NEW PROJECT: Steve Messam with one of the bells he created for the exhibition
NEW PROJECT: Steve Messam with one of the bells he created for the exhibition

TOP installation artist Steve Messam’s latest work is to surround Newcastle’s city centre with a wall of sound.

The Teesdale-based artist, who is famous for creating a paper bridge strong enough to support a Land Rover Defender, is creating the unique installation as part of the Great Exhibition of the North, which gets underway next month.

The sound sculpture sees 16 steam engine whistles reverberating around the city’s historic walls at 1pm on each of the 80 days of the exhibition.

It has been designed to recall the role of the North in engineering and the invention of the railway, sparking memories and forging links between past and present.

The work is an engineering feat in its own right, with each of the whistles being hand-cast and controlled by a modern IT system.

Mr Messam said the whistles were made from drawings produced by William Armstrong, with additional measurements being taken from an original whistle held by the North East Locomotive Preservation Group. He added: “They are cast in brass and cast in the last foundry in Middlesborough. It is cast by hand – I mean there is no way to automate it.”

Some 17 whistles, including a prototype, were cast by the William Lane Foundry and were developed with help from TT Elecmech, in Darlington.

Mr Messam said the challenge was getting the whistles, which work on compressed air, to sound as if they were triggered by steam.

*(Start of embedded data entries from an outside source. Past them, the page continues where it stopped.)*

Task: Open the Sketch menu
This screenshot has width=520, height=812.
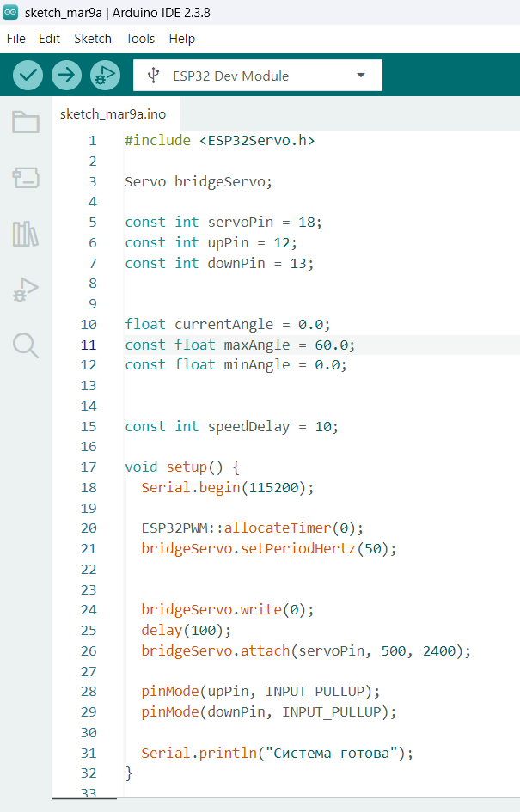Action: coord(93,39)
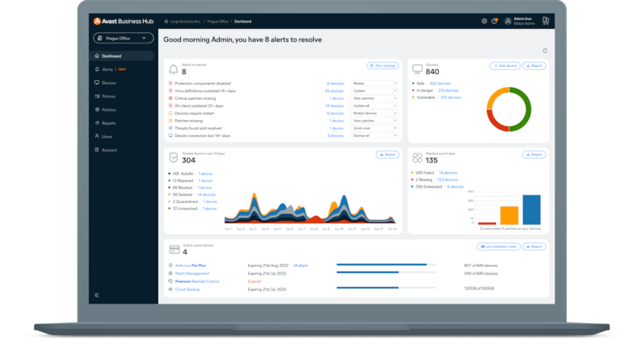644x339 pixels.
Task: Click the blue Scheduled patches bar
Action: 531,209
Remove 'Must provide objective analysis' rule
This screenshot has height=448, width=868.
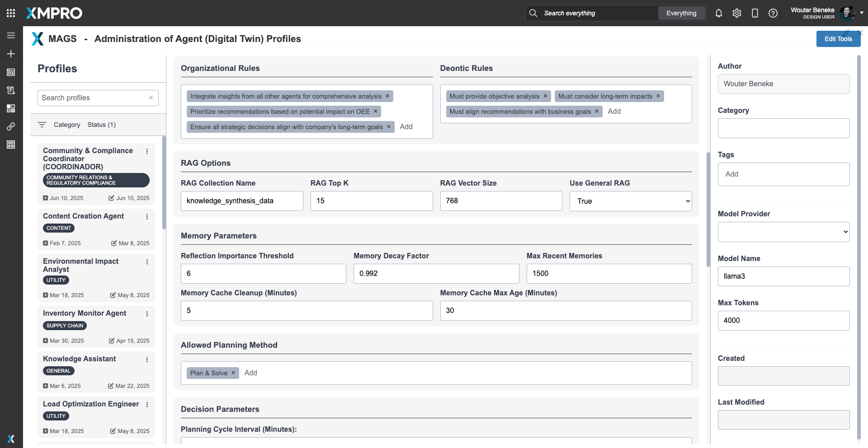tap(545, 96)
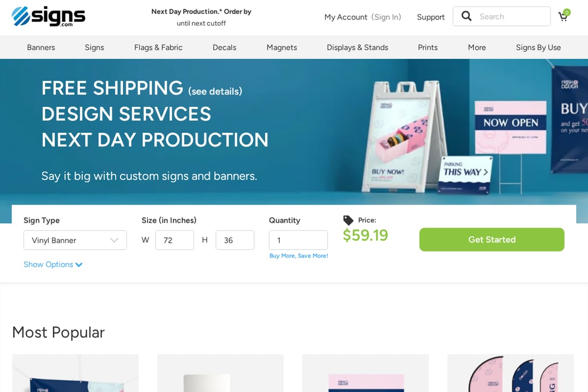This screenshot has height=392, width=588.
Task: Click the width input field showing 72
Action: (x=175, y=240)
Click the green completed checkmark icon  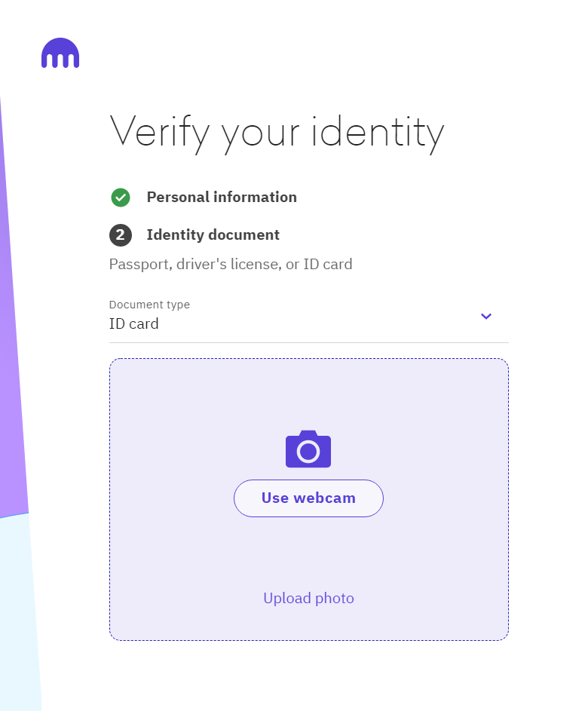121,198
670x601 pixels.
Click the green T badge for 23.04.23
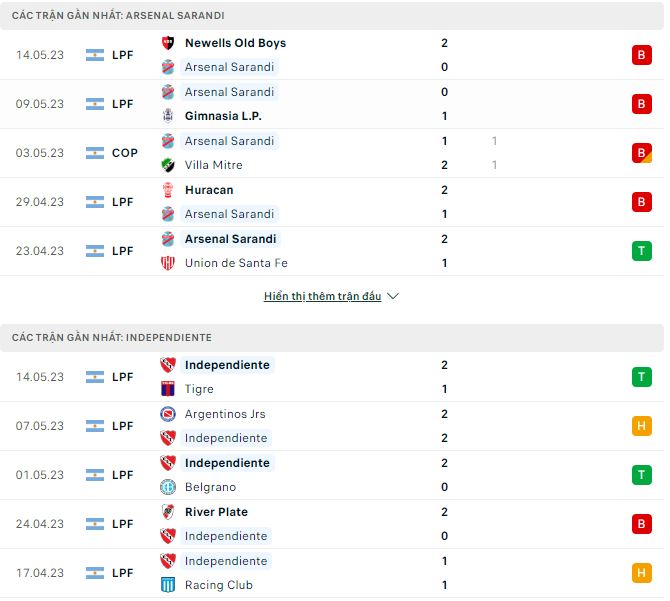(x=641, y=251)
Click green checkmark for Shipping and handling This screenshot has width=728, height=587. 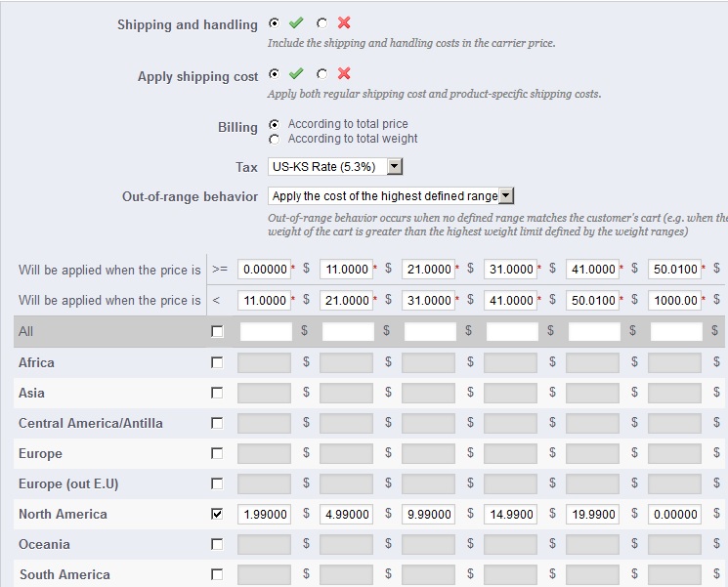296,22
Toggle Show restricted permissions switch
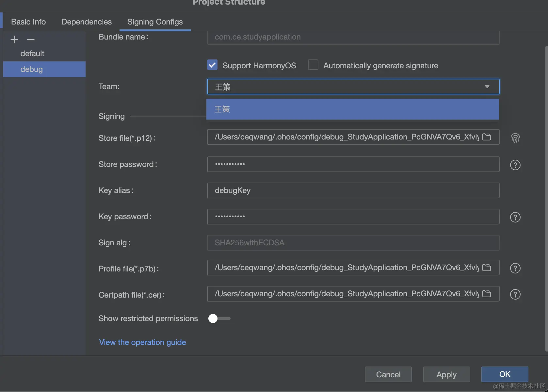This screenshot has width=548, height=392. point(219,319)
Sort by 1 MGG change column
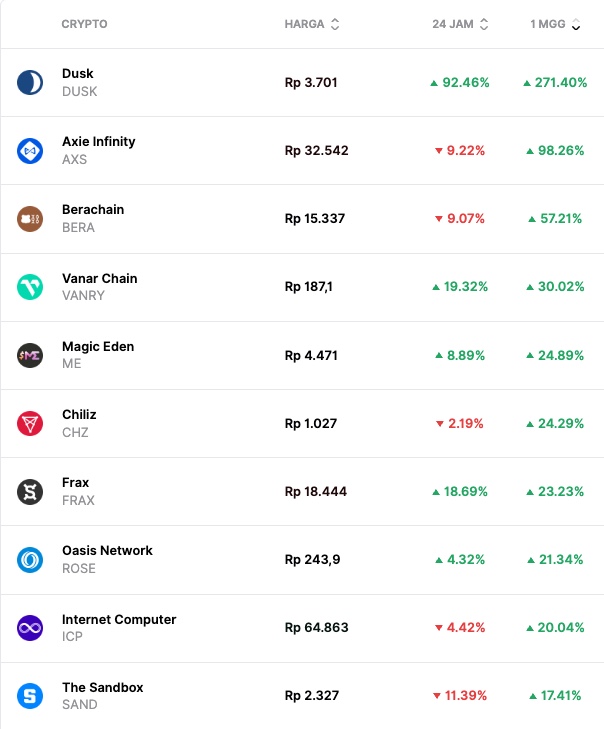This screenshot has height=729, width=604. pos(555,24)
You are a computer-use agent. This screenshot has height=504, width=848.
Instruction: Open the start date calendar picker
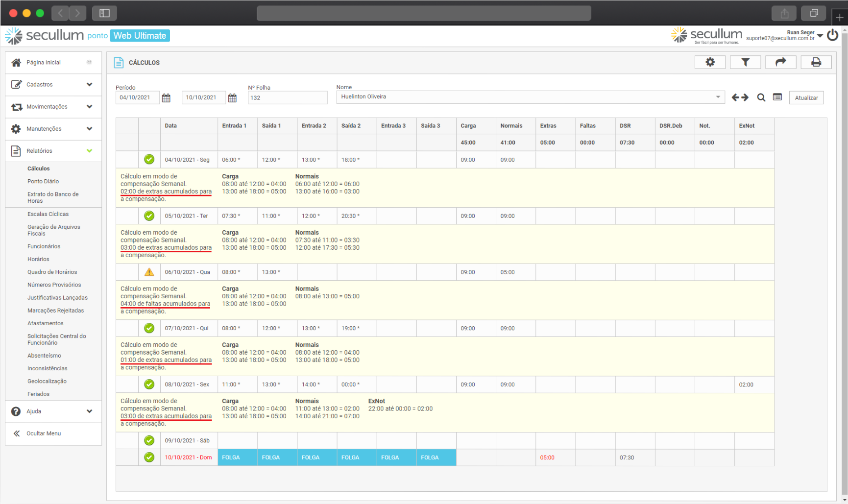(x=166, y=98)
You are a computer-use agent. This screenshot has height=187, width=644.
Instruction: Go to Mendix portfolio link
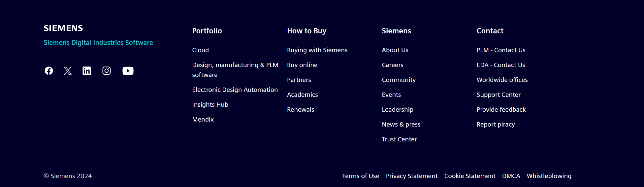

This was achieved by adding a metal disc which changes the pitch.

He said: “It still doesn’t sound exactly like steam because it is still air.”

High Force Scaffolding

The release of the compressed air into the whistle is governed by a Raspberry Pi computer programmed by Newcastle-based Nebula Labs. Each mini-computer is connected to the National Physical Laboratory’s atomic clock in London.

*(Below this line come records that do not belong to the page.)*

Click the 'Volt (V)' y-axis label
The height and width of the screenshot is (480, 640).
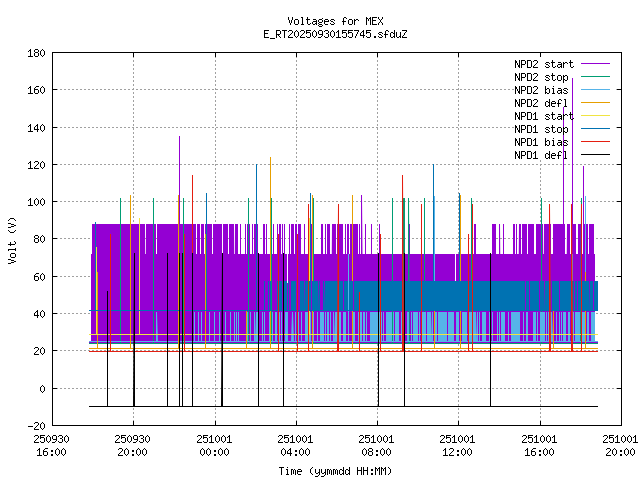[12, 240]
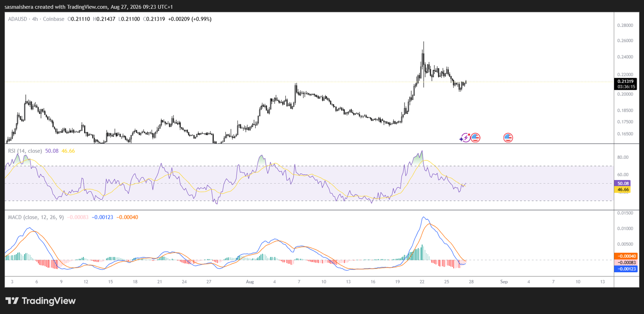Click the pink histogram tag -0.00083

(x=626, y=263)
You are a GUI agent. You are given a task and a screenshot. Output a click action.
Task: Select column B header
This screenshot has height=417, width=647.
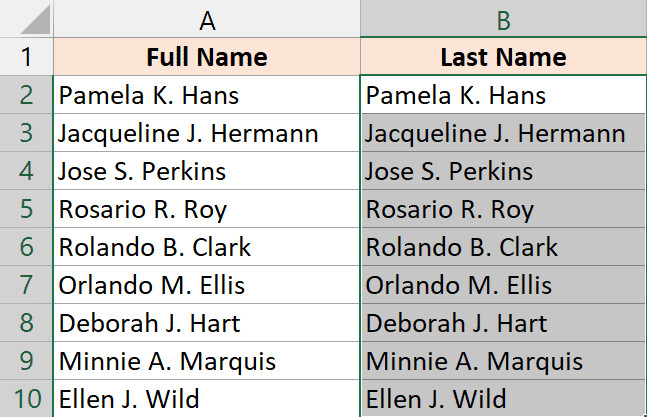click(503, 19)
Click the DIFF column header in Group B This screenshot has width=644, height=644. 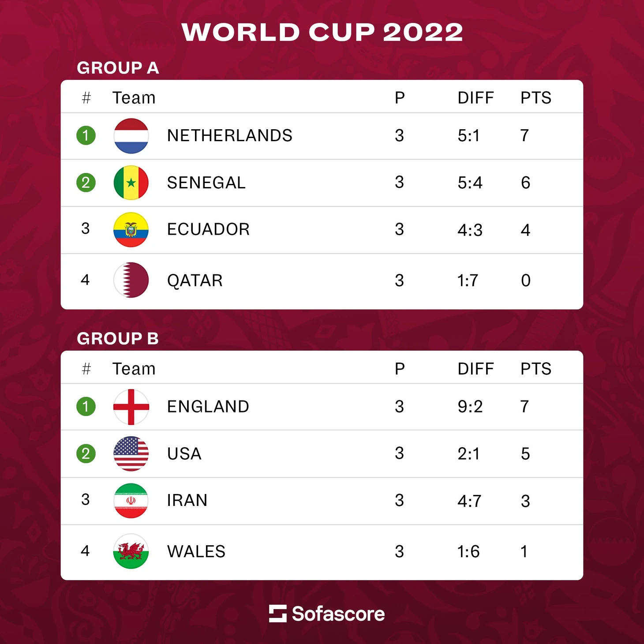point(476,369)
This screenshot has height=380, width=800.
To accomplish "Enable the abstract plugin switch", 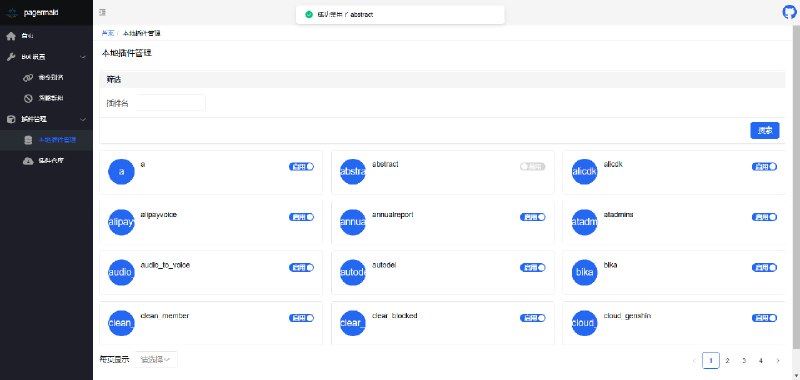I will click(533, 166).
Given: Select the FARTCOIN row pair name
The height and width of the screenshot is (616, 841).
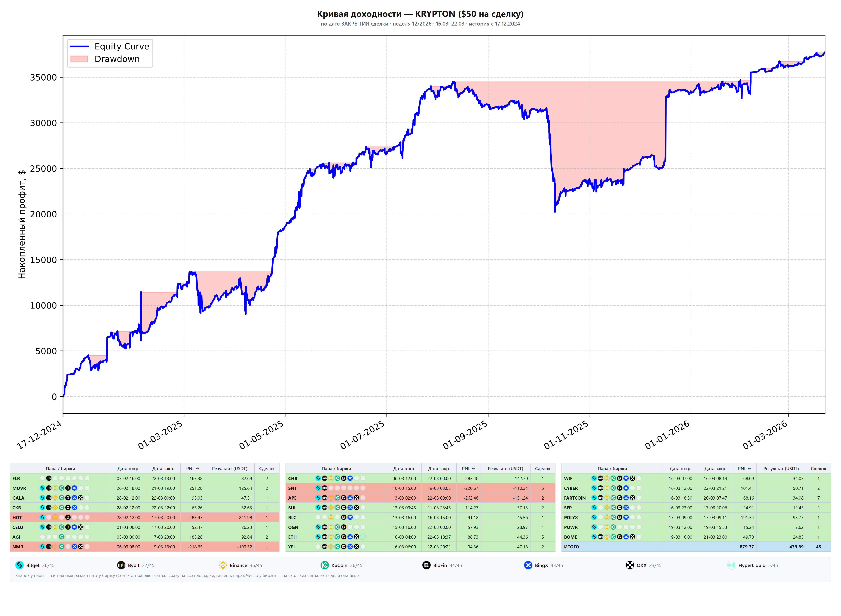Looking at the screenshot, I should point(575,498).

Mr Messam said: “We want these to fire at exactly one o’ clock. So when we do one o’ clock, it is the most accurate one o’ clock you can get. If the wifi goes down they are all automated, it just won't be as accurate.”

Each is powered by batteries that are kept charged by solar energy.

Also ensuring the green credentials of the sound sculpture is the fact that all of the materials used will be recycled afterwards.

Each of the whistles is placed at a significant part along Newcastle's town walls, including within Eldon Square Shopping Centre, which was the site of the Bertram Monboucher Tower.

The artist said: “They are positioned around the town wall which is a medieval construct that went right around the town centre. Outside of York it is the most intact wall in the North of England.

“They are all tuned slightly differently so you can tell them apart. In most places you will hear three of them”

A priming circuit is carried out shortly before the 1pm sounding each day. This takes the form of a short pip lasting a fifth of a second from each whistle in sequence.

Mr Messam said: “That is like a domino cascade, so you can hear them going round.”

The Great Exhibition of the North runs from June 22 to September 9.